Over the years, Clarke has been reticent to seek the limelight for her successes. She rarely does interviews. Her office and her husband, Speedy Rice, who is also her law partner, did not respond to requests to be interviewed for this story.

At a rare public appearance, Clarke gave the keynote address at Loyola Law School's commencement ceremony in Los Angeles in April 2013.

Speaking just a few days before she joined the Tsarnaev team, Clarke said she was "sucked into the black hole, the vortex" of death penalty cases during her first capital case representing Susan Smith. "I got a dose of understanding human behavior and I learned what the death penalty does to us," she said. "I don't think it's a secret that I oppose the death penalty."
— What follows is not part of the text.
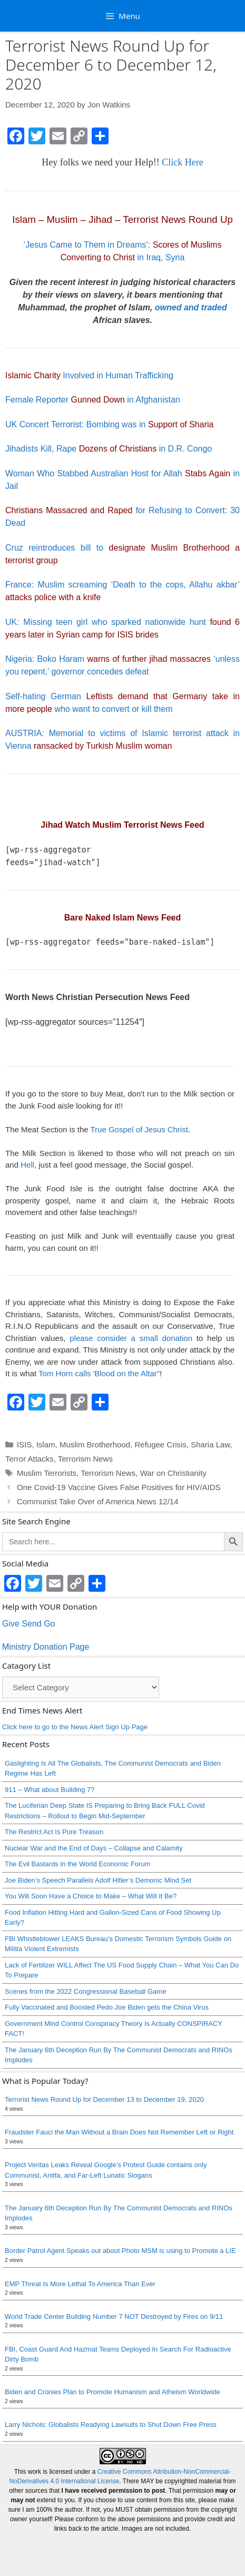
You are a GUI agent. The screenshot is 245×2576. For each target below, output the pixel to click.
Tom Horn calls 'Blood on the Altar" (99, 1373)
In Tsarnaev's case, it is no secret that the defense team would prefer to proffer a plea deal, where he accepted a sentence of life in prison without parole. However, the federal government has said it is not willing to take the death penalty sentence off the table. No such deal has been reached.

Clarke's work won't just begin in the death penalty phase of the trial, if it reaches that. She will also strategize during jury selection, which is ongoing, the experts said. (Individual questioning of possible jurors is slated to begin Thursday, Jan. 15.)

In discussing the strategy that the defense might use, Kammen says Tsarnaev's team will try to find jurors who "support the death penalty but who understand that under the law, a life sentence satisfies the law and presumed to be correct punishment and who understand that a defendant is more than the worst thing he or she has done."

Abbe Smith agreed, saying it will likely be Clarke and the other defense attorneys' goal to "rehabilitate" jurors who initially say they are opposed to the death penalty.

"This case is perfect for those people in the middle who think that the death penalty should be reserved for the most heinous crimes."

In essence, the defense is looking for jurors who are fundamentally anti-death penalty, but would wait to hear to the case before making a rational decision about what the appropriate punishment might be.

It's a risky strategy, one Clarke knows might not work. At her speech at Loyola, imparting one piece of wisdom she's gained over 18 years of trying death penalty cases, Clarke said, "The first step to losing a capital case is picking a jury."

Clarke negotiated plea deals for some of her clients facing the death penalty. A previous version of this article said that juries determined Clarke's clients' sentences.